Each line in the listing below that contains "label" should be returned.

==========

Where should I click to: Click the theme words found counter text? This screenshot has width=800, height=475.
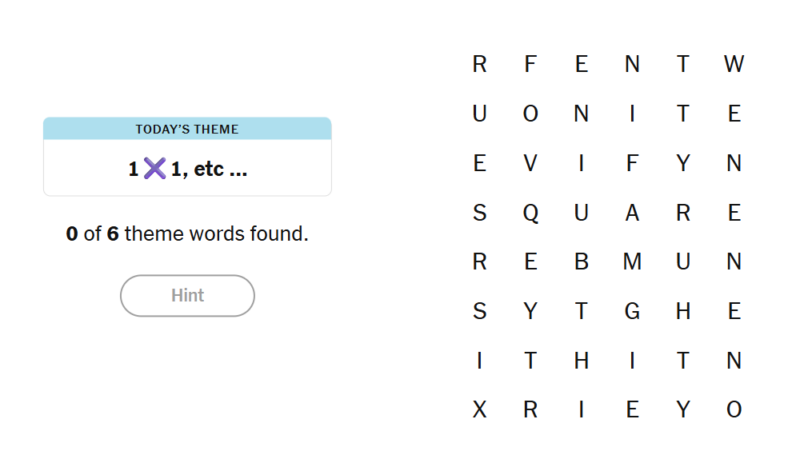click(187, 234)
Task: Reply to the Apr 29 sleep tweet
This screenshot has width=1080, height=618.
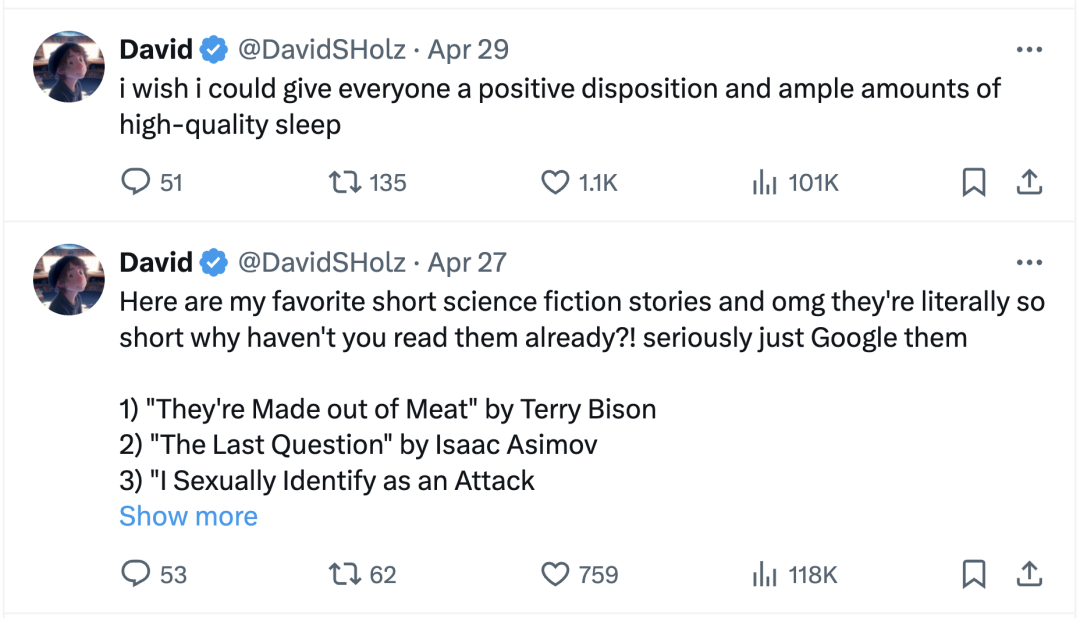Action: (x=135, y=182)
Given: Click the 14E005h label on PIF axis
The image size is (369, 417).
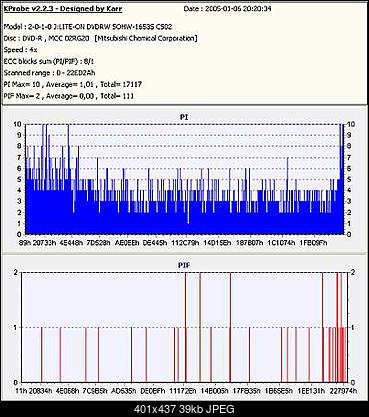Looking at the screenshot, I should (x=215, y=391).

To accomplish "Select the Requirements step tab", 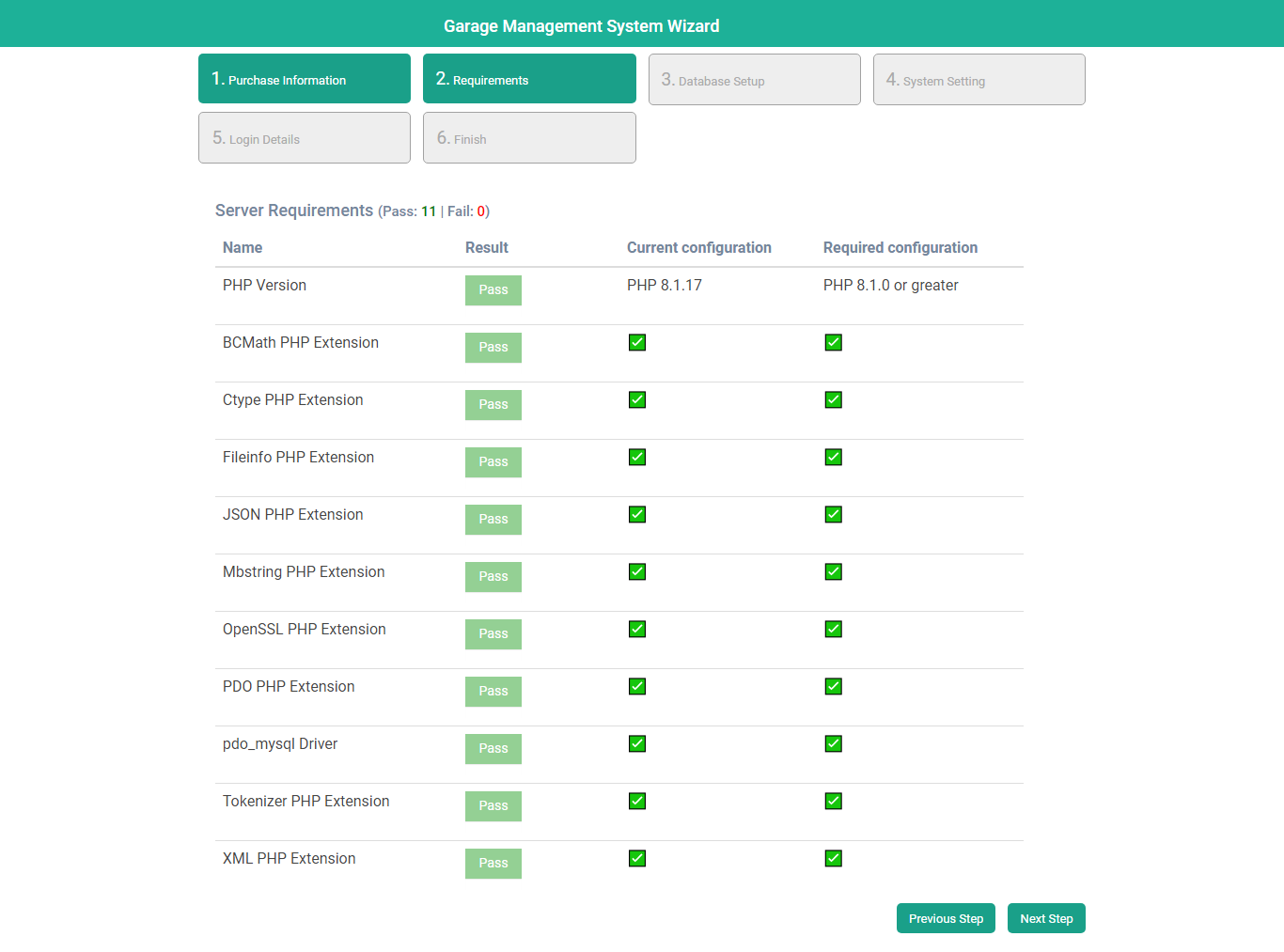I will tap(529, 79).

==========

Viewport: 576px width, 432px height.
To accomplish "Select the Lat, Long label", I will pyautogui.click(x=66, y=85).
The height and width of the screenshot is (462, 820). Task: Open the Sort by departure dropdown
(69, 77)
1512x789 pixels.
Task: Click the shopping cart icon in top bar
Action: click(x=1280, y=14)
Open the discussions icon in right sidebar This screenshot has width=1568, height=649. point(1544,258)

==========

EXERCISE ANSWER:
Given: Click the 14E005h label on PIF axis
To accomplish "Select the Lat, Long label", I will pyautogui.click(x=66, y=85).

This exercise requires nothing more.